Find a matrix representation of the linear transformation T relative to the bases B and C.
\(T:P_{ 2 }\rightarrow C^{ 2 },T(p\left( x \right) )=\begin{bmatrix} p(1) \\ p(3) \end{bmatrix}\)
\(B = \left\{ 2 - 5x + x^ 2, 1 + x - x^ 2, x^ 2 \right\}\)
\(C = \left\{ \begin{bmatrix} 3 \\ 4 \end{bmatrix}, \begin{bmatrix} 2 \\ 3 \end{bmatrix}\right\}\)
Solution:
By applying definiton MR located on page 528 the matrix representation is the mxn matrix \({ M }^{ T }_{ B,C } = pc(T(2 - 5x + x^2))|pc(T(1 + x - x^2))|pc(T(x^2))\)
\(pc(T(2 - 5x + x^2))\)
= \(pc(\begin{bmatrix} -2 \\ -4 \end{bmatrix})\)
= \(pc(2 \begin{bmatrix} 3 \\ 4 \end{bmatrix} - 4 \begin{bmatrix} 2 \\ 3 \end{bmatrix})\)

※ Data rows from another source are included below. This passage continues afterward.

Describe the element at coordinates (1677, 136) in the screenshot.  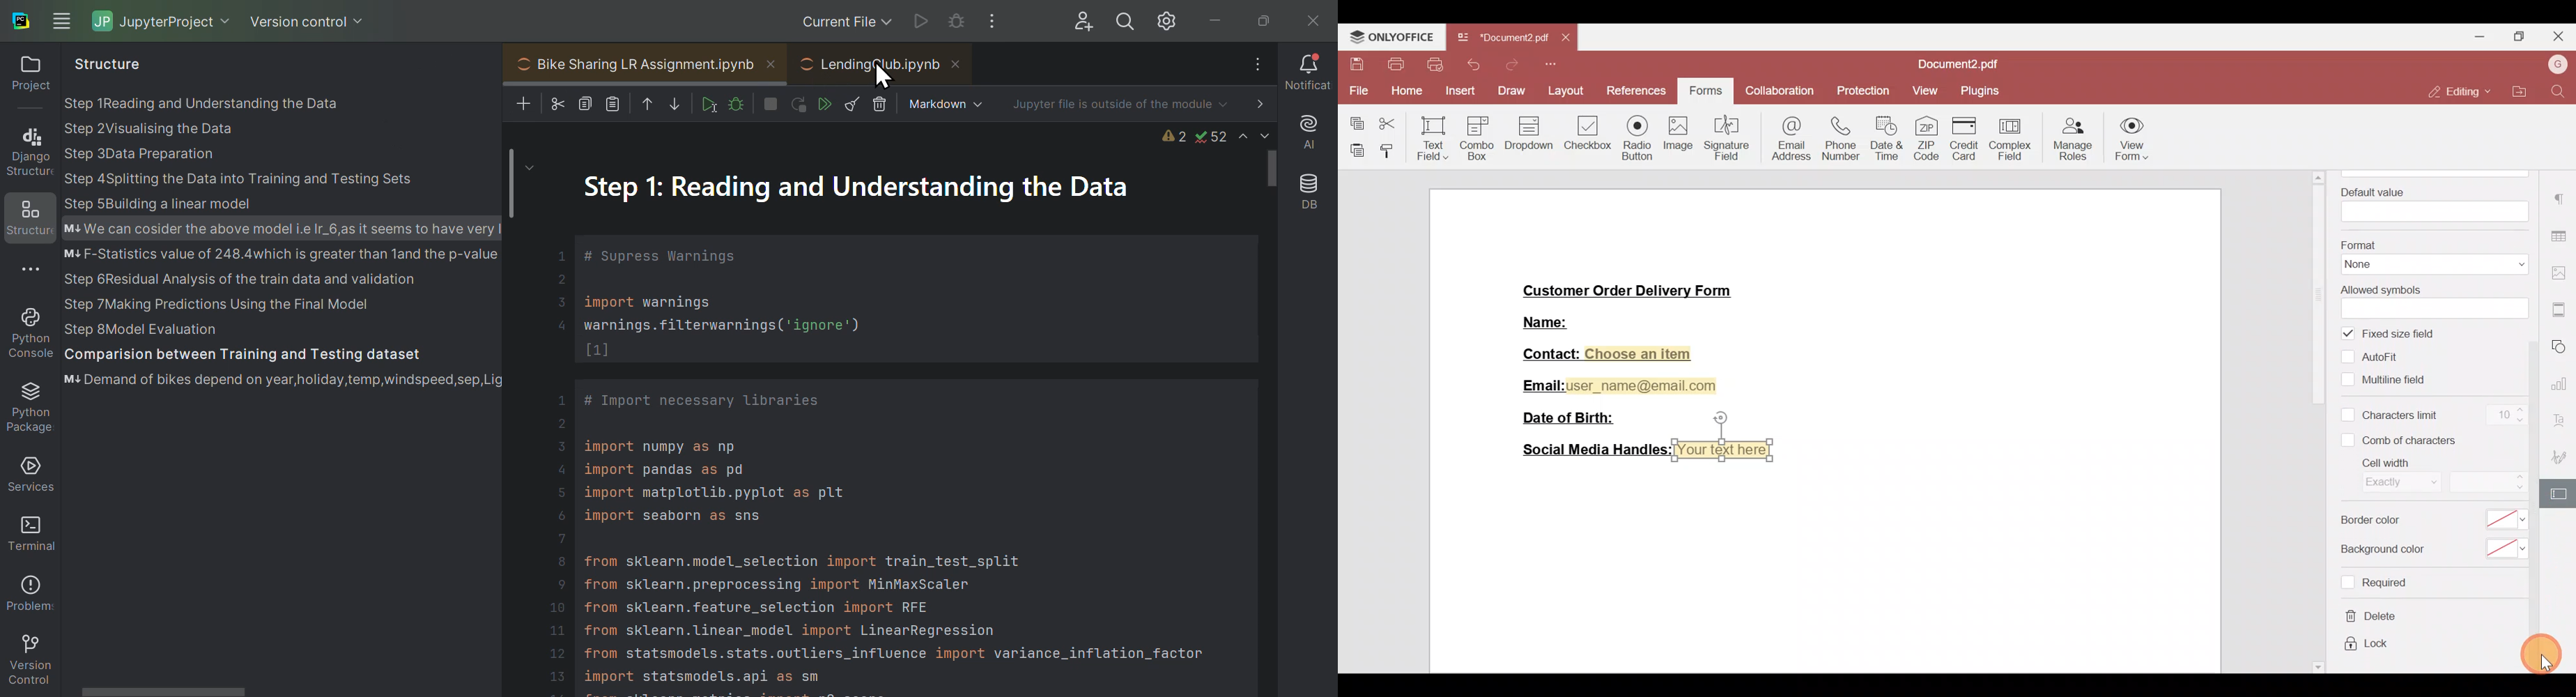
I see `Image` at that location.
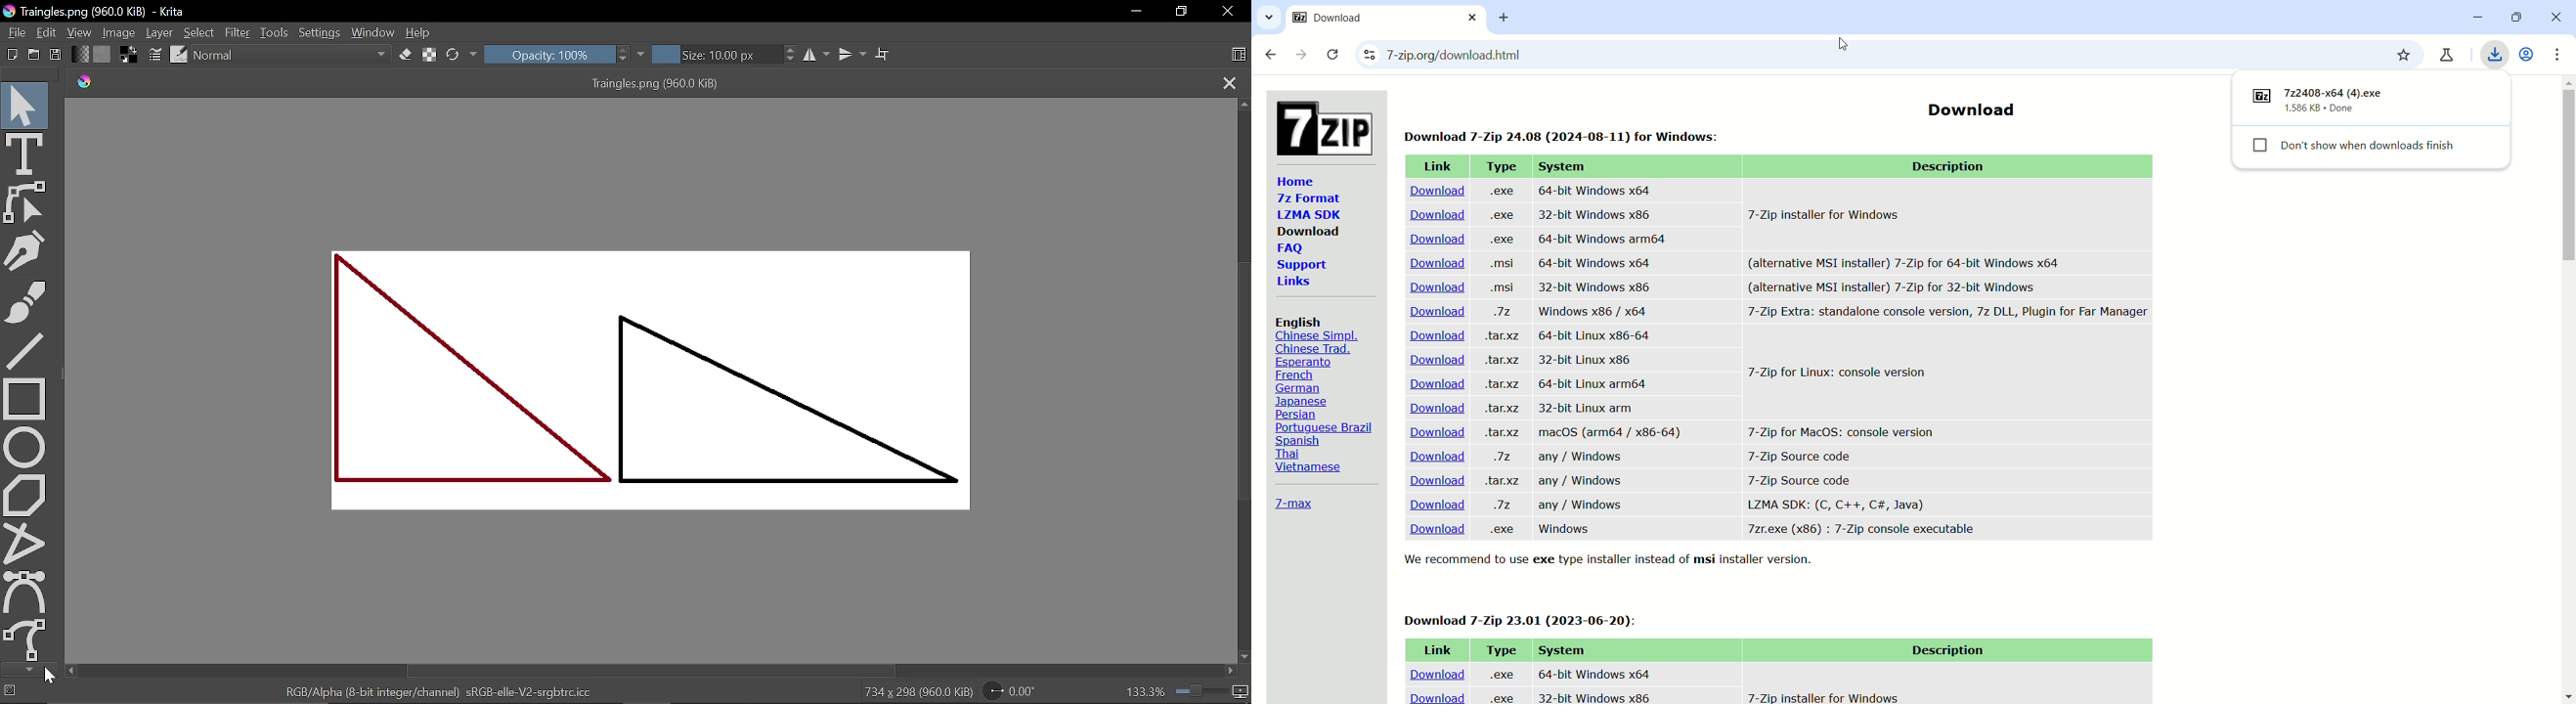 The height and width of the screenshot is (728, 2576). Describe the element at coordinates (1435, 531) in the screenshot. I see `Download` at that location.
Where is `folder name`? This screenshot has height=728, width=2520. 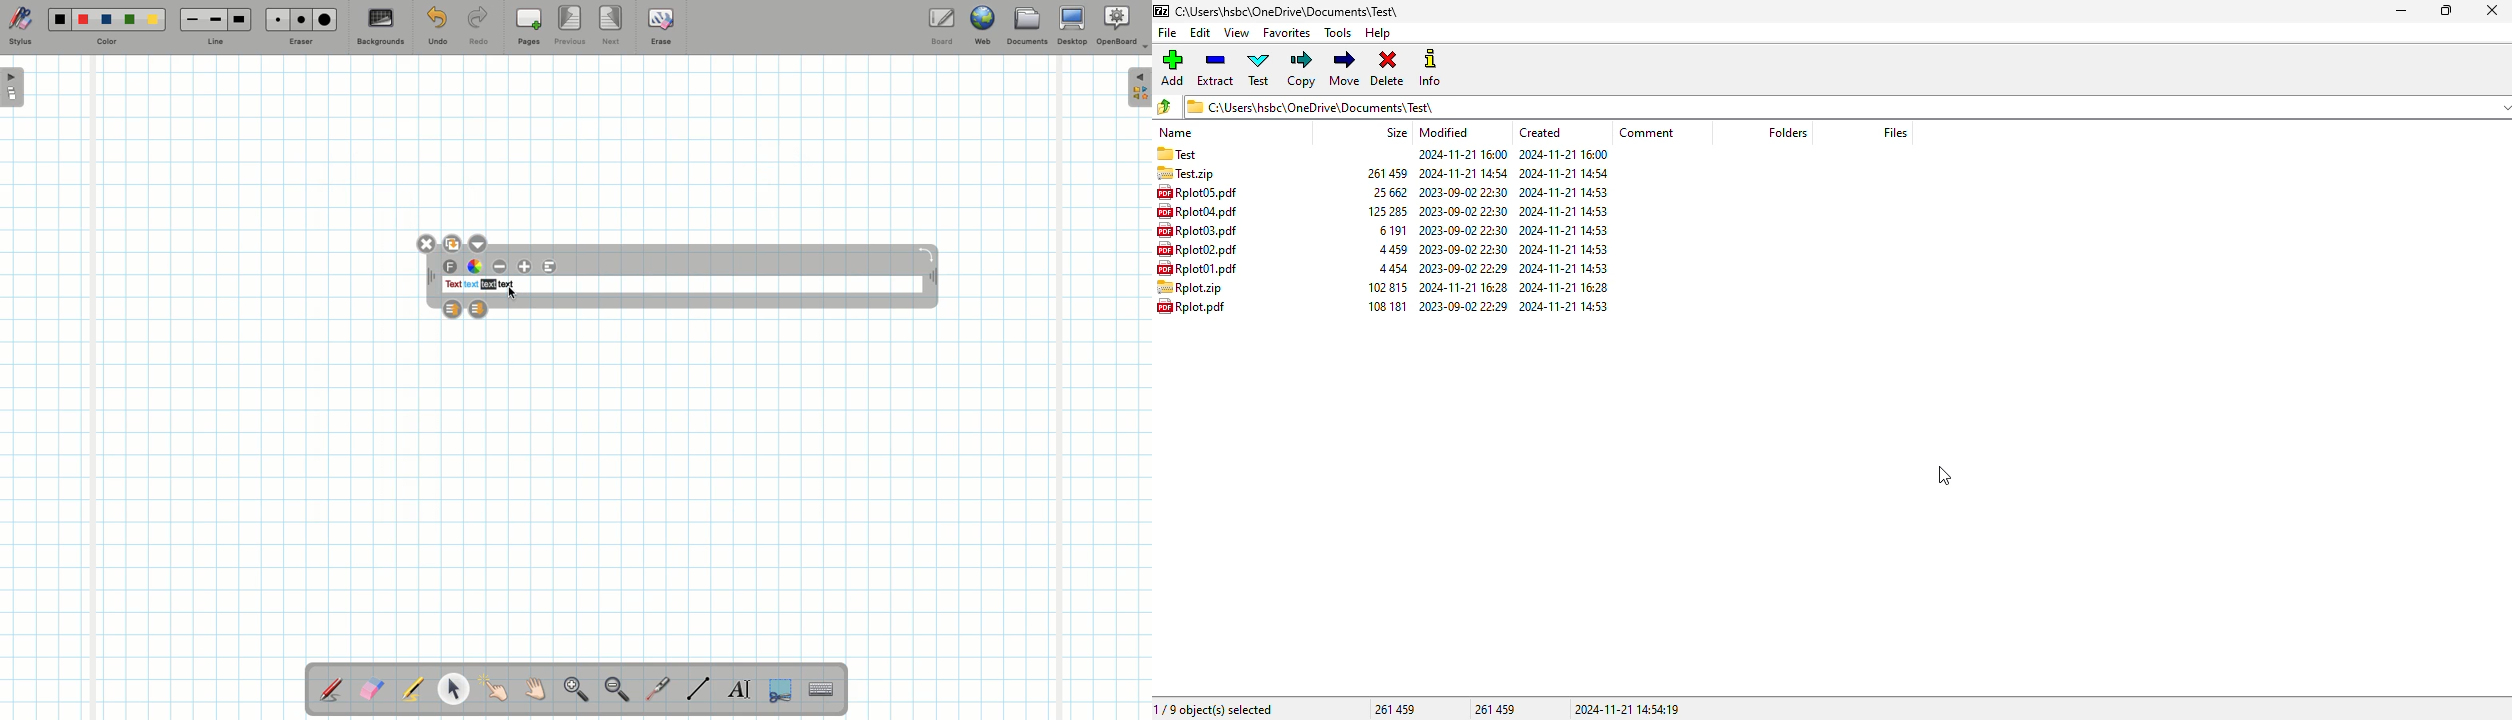 folder name is located at coordinates (1287, 11).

= \(\begin{bmatrix} 2 \\ -4 \end{bmatrix}\)
\(pc(T(1 + x - x^2))\)
= \(pc(\begin{bmatrix} 1 \\ -5 \end{bmatrix})\)
= \(pc(13 \begin{bmatrix} 3 \\ 4 \end{bmatrix} - 19 \begin{bmatrix} 2 \\ 3 \end{bmatrix})\)
= \(\begin{bmatrix} 13 \\ -19 \end{bmatrix}\)
\(pc(T(x^2))\)
= \(pc(\begin{bmatrix} 1 \\ 9 \end{bmatrix})\)
= \(pc(-15 \begin{bmatrix} 3 \\ 4 \end{bmatrix} + 23 \begin{bmatrix} 2 \\ 3 \end{bmatrix})\)
= \(\begin{bmatrix} -15 \\ 23 \end{bmatrix}\)
The matrix representation is \({ M }^{ T }_{ B,C } = \begin{bmatrix} 2 & 13 & -15 \\ -4 & -19 & 23 \end{bmatrix}\)